___ Textauszug ___
Mindestsicherung: Kritik in Begutachtung reißt nicht ab

Der von der Bundesregierung geplante Rückbau der bedarfsorientierten Mindestsicherung zur „Sozialhilfe“, der Einschnitte etwa für Mehrkindfamilien und Zuwanderer mit schlechten Deutschkenntnissen bringt, stößt weiter auf vielstimmige Kritik. Vor der morgen zu Ende gehenden Begutachtung sprachen sich nun auch SOS-Mitmensch, das Rote Kreuz und die Kinder- und Jugendanwaltschaften dagegen aus.

„Der Gesetzesentwurf in seiner vorliegenden Form bedeutet die Abschaffung von sozialen Mindeststandards und damit die Abkehr vom Gedanken einer menschenwürdigen Mindestsicherung für bedürftige Menschen“, protestierte etwa SOS Mitmensch in seiner Stellungnahme. Es drohten die Verschärfung von Armut in Österreich und ein Fleckerlteppich unterschiedlich niedriger Sozialhilfeniveaus je nach Bundesland.

Scharfe Kritik vom Roten Kreuz und SOS-Kinderdorf

Scharfe Kritik kam auch vom Österreichischen Roten Kreuz, das sich gegen das erklärte Regierungsziel wandte, die Zuwanderung in das österreichische Sozialsystem zu dämpfen: „Sozialhilfe (Mindestsicherung, Anm.) als Steuerungsmittel für fremdenpolizeiliche Ziele zu nutzen, ist dem Grundgedanken des österreichischen Sozialstaates bis dato nicht immanent und erscheint dem ÖRK daher befremdlich und systemwidrig.“

Jugendanwaltschaften: Missachtung der Kindeswohlvorrangigkeit

Noch schärfer formulierten es die Kinder- und Jugendanwaltschaften der Bundesländer in einer gemeinsamen Stellungnahme. Der Entwurf stelle „in seiner Gesamtheit eine Missachtung des Prinzips der Kindeswohlvorrangigkeit dar“.
___
◆ Anforderungen der Übung:
[A] Schreibe aus dem Artikel zur Mindestsicherung die Stelle ab, die bei „Mindestsicherung: Kritik in“ beginnt und bei „Jugendanwaltschaften dagegen aus.“ endet.
[B] Stimmen diese Aussagen mit dem Artikel zur Mindestsicherung überein? Antworte jeweils mit Ja oder Nein und zitiere die entscheidenden Worte. (i) Das Rote Kreuz hat den Entwurf kritisiert. (ii) Die Begutachtung läuft noch eine Woche. (iii) Die Kinder- und Jugendanwaltschaften haben getrennte Stellungnahmen abgegeben.
[C] Führe den Artikel zur Mindestsicherung nach seinem letzten Satz fort.
Die Einträge werden hier nicht gebraucht.
___ Verfügbare Daten ___
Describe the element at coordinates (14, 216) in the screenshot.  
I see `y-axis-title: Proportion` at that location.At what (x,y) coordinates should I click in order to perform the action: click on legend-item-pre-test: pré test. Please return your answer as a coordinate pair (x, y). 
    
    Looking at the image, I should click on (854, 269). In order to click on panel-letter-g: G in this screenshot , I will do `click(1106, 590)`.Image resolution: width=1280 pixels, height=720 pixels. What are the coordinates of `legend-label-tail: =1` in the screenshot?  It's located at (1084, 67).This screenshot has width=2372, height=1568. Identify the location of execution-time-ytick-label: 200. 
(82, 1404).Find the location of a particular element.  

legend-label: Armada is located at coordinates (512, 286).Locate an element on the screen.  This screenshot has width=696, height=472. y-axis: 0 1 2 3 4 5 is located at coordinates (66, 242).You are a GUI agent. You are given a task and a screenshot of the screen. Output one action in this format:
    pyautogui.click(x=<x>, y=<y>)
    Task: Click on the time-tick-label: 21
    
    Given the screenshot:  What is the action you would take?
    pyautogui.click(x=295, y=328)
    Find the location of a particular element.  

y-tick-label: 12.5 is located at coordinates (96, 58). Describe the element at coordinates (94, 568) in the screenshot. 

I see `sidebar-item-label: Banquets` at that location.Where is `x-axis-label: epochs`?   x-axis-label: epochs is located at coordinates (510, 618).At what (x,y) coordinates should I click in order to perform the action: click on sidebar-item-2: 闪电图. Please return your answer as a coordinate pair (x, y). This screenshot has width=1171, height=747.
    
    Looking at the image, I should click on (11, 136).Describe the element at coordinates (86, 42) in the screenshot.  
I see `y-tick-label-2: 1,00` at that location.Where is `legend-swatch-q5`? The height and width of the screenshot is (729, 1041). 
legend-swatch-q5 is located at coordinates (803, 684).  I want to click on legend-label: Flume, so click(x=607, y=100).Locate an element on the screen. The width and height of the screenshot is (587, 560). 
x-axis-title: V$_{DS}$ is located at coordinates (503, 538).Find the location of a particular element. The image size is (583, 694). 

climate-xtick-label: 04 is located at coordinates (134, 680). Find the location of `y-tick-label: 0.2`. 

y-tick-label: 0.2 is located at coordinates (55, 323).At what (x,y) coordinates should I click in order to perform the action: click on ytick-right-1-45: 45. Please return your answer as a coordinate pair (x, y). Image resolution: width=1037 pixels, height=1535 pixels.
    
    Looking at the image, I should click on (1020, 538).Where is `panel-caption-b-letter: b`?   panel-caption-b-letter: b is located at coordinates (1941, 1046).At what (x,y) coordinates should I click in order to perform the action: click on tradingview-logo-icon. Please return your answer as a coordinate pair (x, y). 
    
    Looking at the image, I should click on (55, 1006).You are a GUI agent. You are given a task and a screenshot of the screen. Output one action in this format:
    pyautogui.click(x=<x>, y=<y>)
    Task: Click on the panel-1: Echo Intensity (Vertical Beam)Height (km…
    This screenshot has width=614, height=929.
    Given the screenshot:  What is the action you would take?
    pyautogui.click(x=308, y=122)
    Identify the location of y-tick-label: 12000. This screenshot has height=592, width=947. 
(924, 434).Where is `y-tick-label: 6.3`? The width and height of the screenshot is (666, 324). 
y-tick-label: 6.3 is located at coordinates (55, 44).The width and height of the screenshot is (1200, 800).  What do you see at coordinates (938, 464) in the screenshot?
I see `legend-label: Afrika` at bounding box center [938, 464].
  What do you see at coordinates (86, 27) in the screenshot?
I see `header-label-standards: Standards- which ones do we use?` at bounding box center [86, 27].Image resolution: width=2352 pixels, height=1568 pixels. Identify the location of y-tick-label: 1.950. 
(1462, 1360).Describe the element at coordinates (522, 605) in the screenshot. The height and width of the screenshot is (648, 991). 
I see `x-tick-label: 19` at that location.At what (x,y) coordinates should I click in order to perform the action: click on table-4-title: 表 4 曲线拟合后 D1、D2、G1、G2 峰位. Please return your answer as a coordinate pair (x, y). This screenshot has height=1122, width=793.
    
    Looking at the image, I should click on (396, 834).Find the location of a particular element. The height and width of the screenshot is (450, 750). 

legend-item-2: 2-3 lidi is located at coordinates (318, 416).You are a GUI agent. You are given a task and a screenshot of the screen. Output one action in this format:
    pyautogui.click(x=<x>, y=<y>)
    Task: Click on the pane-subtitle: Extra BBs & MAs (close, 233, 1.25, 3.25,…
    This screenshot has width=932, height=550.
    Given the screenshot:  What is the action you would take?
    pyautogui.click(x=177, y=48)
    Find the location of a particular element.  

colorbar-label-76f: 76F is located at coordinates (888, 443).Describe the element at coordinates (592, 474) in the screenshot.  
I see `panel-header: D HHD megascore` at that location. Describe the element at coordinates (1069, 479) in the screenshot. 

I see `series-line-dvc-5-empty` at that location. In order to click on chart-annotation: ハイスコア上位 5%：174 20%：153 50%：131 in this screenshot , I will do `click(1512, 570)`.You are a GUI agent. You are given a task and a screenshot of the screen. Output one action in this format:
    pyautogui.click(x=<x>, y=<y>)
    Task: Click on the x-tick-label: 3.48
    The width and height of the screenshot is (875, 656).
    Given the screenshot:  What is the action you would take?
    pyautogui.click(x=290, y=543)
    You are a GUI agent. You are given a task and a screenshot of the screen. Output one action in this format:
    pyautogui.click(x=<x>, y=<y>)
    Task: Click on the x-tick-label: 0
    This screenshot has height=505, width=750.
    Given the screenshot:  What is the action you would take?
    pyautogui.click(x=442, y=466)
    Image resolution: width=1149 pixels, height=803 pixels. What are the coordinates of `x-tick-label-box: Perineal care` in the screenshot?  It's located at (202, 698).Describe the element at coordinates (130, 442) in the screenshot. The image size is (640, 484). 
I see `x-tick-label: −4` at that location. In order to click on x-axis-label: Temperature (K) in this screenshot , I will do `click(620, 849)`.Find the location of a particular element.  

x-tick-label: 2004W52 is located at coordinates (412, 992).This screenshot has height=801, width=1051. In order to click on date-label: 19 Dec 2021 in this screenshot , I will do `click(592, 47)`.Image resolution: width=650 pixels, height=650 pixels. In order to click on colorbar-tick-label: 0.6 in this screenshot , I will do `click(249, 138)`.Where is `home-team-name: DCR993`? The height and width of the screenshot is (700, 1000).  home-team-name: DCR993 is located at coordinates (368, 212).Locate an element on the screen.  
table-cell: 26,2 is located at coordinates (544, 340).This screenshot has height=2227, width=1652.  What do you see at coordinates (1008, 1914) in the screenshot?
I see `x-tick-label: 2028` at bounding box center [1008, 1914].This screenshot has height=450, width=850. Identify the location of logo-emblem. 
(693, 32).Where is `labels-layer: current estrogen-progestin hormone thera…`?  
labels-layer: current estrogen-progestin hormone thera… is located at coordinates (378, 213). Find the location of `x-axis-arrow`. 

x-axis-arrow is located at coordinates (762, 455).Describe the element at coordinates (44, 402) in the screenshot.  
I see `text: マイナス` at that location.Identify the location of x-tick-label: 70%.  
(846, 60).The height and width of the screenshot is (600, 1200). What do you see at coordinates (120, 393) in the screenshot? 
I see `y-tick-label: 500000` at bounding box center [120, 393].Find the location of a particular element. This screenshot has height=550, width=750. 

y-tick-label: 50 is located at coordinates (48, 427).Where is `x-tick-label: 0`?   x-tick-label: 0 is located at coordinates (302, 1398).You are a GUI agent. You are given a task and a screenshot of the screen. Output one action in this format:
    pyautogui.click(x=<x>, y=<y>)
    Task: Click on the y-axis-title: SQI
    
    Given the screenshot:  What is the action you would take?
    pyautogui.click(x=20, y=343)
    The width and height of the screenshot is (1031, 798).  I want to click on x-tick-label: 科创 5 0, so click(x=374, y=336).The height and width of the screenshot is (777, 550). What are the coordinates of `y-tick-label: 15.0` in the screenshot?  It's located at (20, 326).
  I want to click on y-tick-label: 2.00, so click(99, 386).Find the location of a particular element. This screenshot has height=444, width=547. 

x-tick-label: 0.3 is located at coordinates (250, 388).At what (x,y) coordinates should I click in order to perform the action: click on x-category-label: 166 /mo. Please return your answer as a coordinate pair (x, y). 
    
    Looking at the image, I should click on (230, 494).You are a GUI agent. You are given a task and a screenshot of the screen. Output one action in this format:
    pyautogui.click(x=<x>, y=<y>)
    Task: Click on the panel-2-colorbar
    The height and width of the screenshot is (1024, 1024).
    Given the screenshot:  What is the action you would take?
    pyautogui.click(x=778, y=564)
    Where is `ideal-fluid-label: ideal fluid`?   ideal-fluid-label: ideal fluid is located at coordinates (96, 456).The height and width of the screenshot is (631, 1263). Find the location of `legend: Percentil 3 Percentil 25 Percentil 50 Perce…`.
___
◆ Antworten je Aufgabe:
[A]
Mindestsicherung: Kritik in Begutachtung reißt nicht ab

Der von der Bundesregierung geplante Rückbau der bedarfsorientierten Mindestsicherung zur „Sozialhilfe“, der Einschnitte etwa für Mehrkindfamilien und Zuwanderer mit schlechten Deutschkenntnissen bringt, stößt weiter auf vielstimmige Kritik. Vor der morgen zu Ende gehenden Begutachtung sprachen sich nun auch SOS-Mitmensch, das Rote Kreuz und die Kinder- und Jugendanwaltschaften dagegen aus.

[B]
(i) Ja: „Scharfe Kritik kam auch vom Österreichischen Roten Kreuz“
(ii) Nein: „Vor der morgen zu Ende gehenden Begutachtung“
(iii) Nein: „in einer gemeinsamen Stellungnahme“

[C]
Der Klagsverband zur Durchsetzung der Rechte von Diskriminierungsopfern rügte: „Menschenwürdiges Leben muss unabhängig von Alter, Geschlecht, Familienkonstellation, Herkunft, Behinderung und Fähigkeit zur Teilnahme am Arbeitsmarkt möglich sein.“

Gerhard Jelinek, der Präsident des Oberlandesgerichts Wien, ging auf den geplanten Ausschluss verurteilter Straftäter von der Sozialhilfe ein. „Die davon betroffenen Personen geraten in eine Lage der Perspektivlosigkeit, womit sich das Gefährdungspotenzial, neuerlich in die Kriminalität abzugleiten, signifikant erhöht.“

Sozialvereine Tirols gegen Reform

Starke Kritik an der neuen Sozialhilfe kommt auch vom Tiroler Bündnis gegen Armut und Wohnungsnot. Die Sozialpolitik der Bundesregierung verstärke Kinderarmut und Wohnungsnot. Das kritisierte auch das SOS Kinderdorf.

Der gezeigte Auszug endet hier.